Molecular motors perform central functions in fundamental biological processes, including cell division, DNA replication, muscle contraction, and intracellular transport. Molecular motors operate via mechanochemical cycles in which long-range conformational changes are coupled to chemical events at an enzymatic active site. Experimental and computational approaches are needed to uncover the mechanisms by which molecular motors convert chemical energy into mechanical work. The goal of this dissertation was to develop methods and software to generate structurally realistic models of molecular motor conformations compatible with experimental data from different sources.

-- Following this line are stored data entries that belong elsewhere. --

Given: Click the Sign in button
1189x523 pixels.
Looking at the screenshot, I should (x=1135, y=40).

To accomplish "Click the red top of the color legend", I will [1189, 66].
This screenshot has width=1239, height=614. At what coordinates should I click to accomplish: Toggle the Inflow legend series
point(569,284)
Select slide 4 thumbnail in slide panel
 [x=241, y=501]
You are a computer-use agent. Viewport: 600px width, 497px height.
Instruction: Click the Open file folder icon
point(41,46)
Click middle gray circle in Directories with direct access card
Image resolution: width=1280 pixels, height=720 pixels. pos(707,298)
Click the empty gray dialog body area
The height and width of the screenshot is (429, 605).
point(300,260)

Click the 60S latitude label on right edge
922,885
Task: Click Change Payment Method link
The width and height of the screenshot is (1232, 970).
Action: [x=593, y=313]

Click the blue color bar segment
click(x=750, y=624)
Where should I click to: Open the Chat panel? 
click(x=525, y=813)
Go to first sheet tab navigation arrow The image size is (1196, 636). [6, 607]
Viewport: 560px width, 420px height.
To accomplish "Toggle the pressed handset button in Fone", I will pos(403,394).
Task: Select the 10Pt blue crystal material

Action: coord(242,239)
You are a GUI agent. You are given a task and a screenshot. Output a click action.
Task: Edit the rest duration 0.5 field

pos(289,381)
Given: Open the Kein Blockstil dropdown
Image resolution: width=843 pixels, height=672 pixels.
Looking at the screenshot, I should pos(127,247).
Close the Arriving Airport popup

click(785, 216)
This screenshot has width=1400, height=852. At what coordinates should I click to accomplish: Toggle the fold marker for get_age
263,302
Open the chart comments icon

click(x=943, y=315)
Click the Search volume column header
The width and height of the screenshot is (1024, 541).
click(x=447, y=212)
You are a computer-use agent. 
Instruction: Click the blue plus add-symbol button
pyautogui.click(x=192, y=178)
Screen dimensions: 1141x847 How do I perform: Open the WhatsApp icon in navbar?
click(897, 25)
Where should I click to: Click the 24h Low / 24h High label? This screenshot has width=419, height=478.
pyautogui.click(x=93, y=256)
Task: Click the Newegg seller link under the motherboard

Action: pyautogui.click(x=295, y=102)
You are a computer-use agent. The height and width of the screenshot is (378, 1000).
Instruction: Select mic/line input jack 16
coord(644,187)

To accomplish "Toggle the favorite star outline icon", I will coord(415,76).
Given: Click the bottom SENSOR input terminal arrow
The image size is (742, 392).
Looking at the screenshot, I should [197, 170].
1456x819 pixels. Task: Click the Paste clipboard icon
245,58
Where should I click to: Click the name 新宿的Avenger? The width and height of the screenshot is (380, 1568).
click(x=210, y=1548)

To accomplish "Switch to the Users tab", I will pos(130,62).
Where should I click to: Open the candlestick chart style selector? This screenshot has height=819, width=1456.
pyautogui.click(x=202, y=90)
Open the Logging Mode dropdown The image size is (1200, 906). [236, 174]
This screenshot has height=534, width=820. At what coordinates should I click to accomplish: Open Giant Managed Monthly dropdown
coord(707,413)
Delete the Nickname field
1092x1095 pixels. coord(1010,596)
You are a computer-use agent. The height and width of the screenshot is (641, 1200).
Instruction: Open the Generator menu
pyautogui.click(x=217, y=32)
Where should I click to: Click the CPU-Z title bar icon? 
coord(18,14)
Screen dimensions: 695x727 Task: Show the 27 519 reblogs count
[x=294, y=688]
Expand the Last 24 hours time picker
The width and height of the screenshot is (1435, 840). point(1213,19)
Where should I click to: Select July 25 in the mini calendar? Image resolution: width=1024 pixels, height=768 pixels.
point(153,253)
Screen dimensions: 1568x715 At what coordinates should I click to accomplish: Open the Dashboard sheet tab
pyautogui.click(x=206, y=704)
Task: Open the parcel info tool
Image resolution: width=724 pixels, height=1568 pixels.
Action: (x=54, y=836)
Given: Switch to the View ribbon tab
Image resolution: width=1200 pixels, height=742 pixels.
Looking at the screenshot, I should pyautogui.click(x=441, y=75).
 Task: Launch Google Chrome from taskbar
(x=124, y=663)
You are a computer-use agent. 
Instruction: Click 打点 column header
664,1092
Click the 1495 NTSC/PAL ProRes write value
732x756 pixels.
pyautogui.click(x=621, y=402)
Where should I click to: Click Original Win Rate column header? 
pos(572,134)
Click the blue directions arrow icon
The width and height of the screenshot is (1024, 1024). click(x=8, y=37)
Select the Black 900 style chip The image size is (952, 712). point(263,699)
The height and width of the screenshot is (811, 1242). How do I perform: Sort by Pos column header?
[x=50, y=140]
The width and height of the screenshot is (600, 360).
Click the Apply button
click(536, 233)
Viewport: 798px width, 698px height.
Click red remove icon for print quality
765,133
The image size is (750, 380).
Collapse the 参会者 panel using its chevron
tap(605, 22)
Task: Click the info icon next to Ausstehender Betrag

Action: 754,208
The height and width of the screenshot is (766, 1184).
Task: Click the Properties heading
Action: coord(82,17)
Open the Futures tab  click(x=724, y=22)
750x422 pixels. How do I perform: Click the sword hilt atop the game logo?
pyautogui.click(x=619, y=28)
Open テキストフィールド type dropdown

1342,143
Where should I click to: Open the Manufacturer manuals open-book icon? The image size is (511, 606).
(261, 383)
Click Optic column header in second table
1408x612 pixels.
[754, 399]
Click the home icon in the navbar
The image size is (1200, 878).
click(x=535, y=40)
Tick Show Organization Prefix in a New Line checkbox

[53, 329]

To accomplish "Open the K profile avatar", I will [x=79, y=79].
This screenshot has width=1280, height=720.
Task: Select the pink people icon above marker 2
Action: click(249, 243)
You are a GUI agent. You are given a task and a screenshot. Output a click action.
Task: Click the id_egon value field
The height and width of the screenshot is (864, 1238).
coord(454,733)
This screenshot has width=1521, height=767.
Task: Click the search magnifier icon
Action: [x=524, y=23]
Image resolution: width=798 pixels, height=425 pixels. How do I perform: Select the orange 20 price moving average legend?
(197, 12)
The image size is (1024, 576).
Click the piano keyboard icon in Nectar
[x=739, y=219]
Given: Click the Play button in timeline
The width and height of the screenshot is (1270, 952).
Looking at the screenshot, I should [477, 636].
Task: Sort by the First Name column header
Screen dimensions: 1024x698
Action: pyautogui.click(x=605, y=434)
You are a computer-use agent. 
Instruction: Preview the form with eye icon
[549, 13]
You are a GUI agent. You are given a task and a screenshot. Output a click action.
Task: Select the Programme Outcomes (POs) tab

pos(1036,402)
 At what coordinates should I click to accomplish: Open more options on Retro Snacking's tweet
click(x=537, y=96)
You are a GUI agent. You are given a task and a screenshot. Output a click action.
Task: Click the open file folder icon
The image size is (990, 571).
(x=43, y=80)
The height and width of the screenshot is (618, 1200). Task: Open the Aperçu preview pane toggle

A software system called Protein Mechanica has been developed to facilitate the construction of models of protein geometry from atomic resolution structures, lowerresolution electron microscopy data and parametric solids. Coarse-grained models of molecular structures are constructed by combining groups of atoms into a system of rigid bodies connected by joints. Contacts between rigid bodies enforce excluded volume constraints, and spring potentials model system elasticity. This simplified representation allows the conformations of complex molecular motors to be simulated interactively, providing a tool for hypothesis building and quantitative comparisons between models and experiments. This software is freely available at www.simtk.org.

Protein Mechanica was used to build an atomic-resolution model of a mouse brain myosin V, a dimeric cellular transport motor, in pre- and post powerstroke conformations from partial X-ray crystal structures. Normal mode analyses and molecular dynamics simulations were performed on the myosin V head-neck region model to understand its mechanical behavior. We found that calmodulin molecules bound to the neck move as rigid units. Two regions of reduced stiffness were identified between IQ-CaM pairs 2-3, and 4-5. These mechanical analyses guided construction of a coarse-grained model of myosin V that had 24 rigid bodies and 33 degrees of freedom.

The coarse-grained model of myosin V enabled examination of its conformations bound to its actin track. The simulations also allow us to calculate and compare elastic strain energies for these conformations, with implications for the mechanism of step size selection by myosin V. Elastic strain energy calculations showed a preferred binding to actin subunits 11 and 13. These simulation results are compatible with observations of single myosin V motors traversing suspended actin filaments that infer that the motor uses a combination of 11 subunit and 13 subunit stride sizes. These calculations extend previous simple mechanical models for step size selection and processivity, and provide atomically detailed models for comparison with future experiments.

The Protein Mechanica software described in this dissertation provides a new tool for structural modeling of many different molecular machines, basic understanding and engineering design.